Please restate word for word each line from the one containing "The image size is (871, 1372)." to the last line of the records below, and drop the pictures.
++++
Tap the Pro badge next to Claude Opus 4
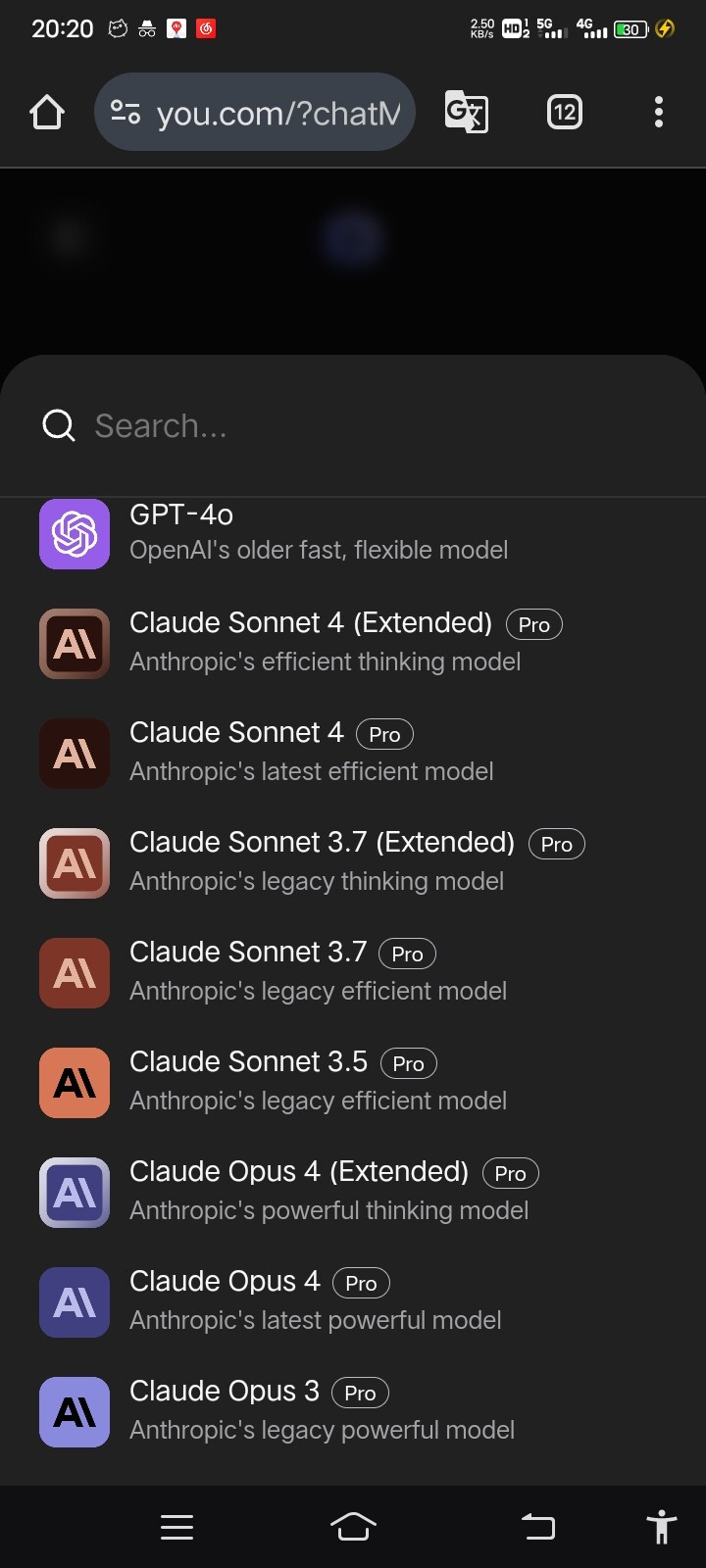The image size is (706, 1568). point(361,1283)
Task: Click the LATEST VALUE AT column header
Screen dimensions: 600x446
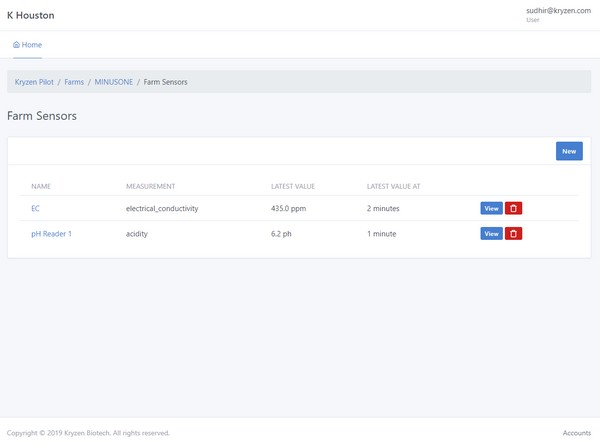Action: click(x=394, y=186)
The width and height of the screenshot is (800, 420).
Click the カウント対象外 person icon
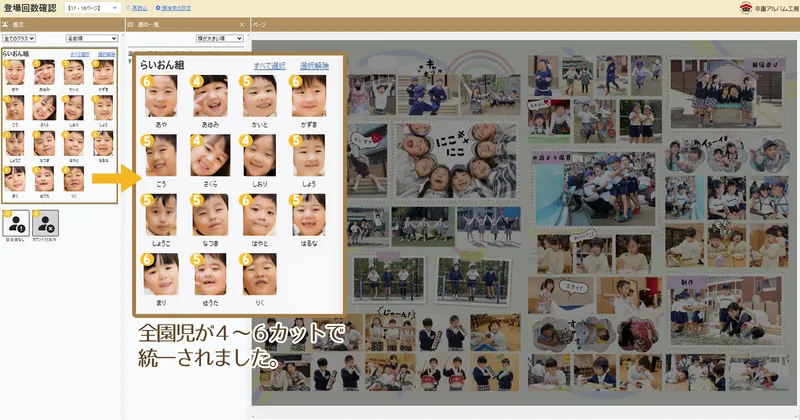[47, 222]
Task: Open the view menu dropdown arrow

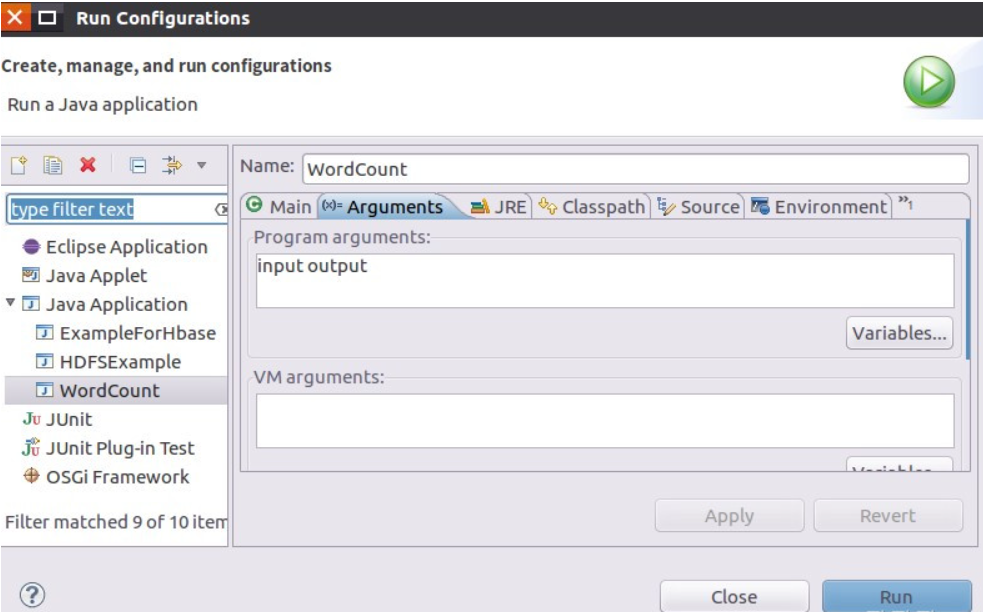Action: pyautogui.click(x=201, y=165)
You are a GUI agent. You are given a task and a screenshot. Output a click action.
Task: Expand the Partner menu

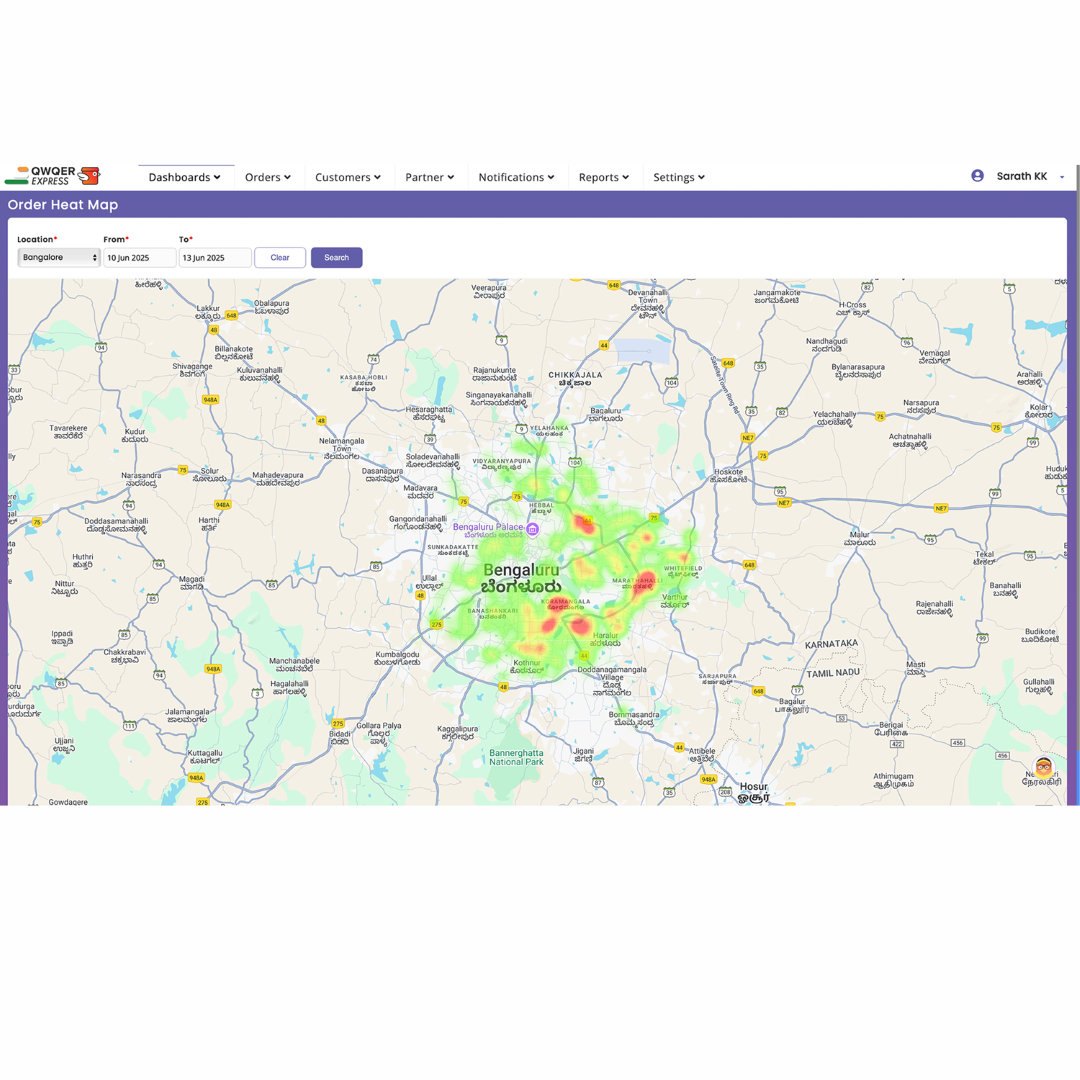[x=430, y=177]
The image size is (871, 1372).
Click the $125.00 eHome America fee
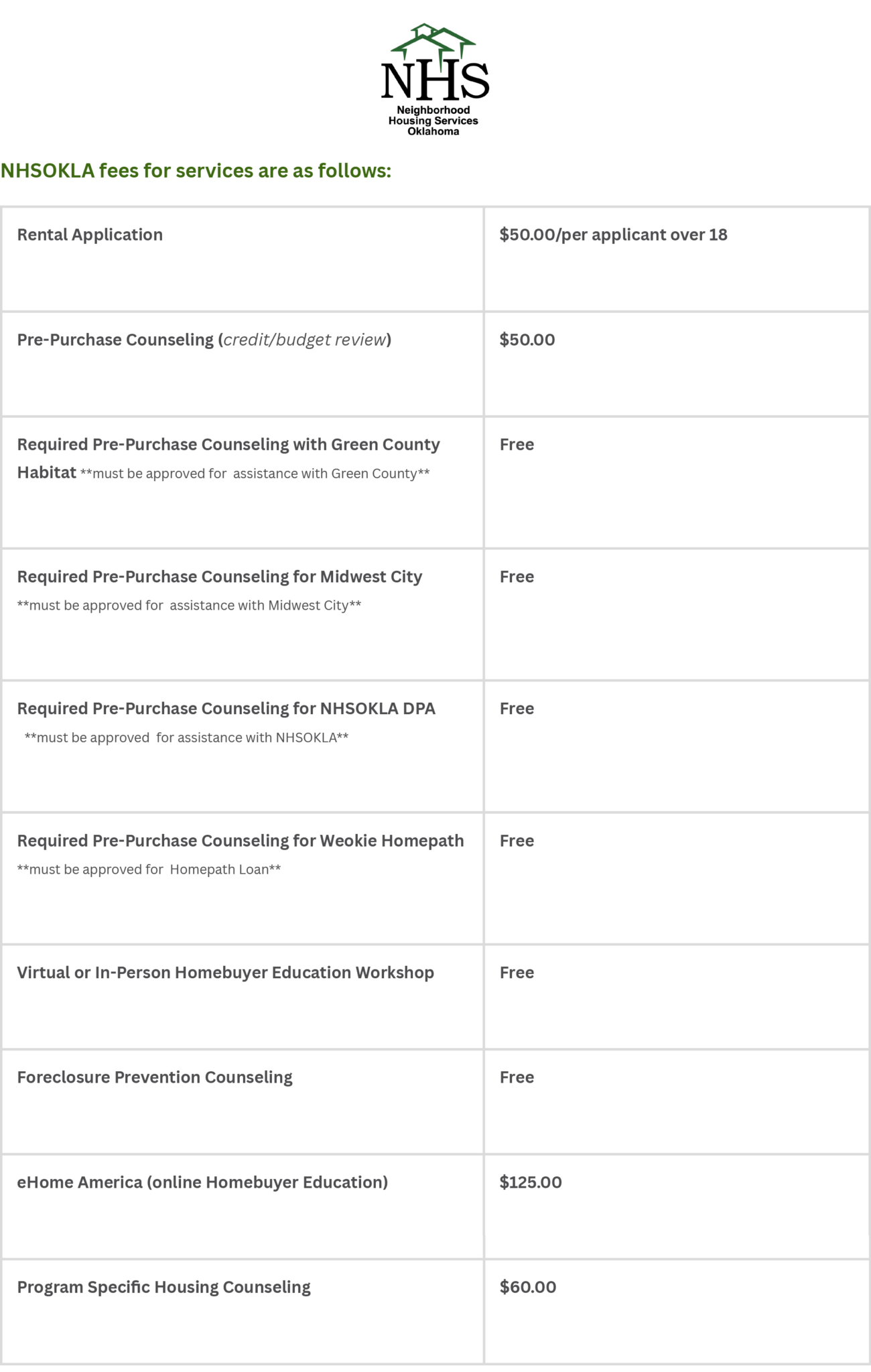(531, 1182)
++++
▶ **RESPONSE TO THE EXERCISE**
The image size is (871, 1372).
Click the $125.00 eHome America fee
(531, 1182)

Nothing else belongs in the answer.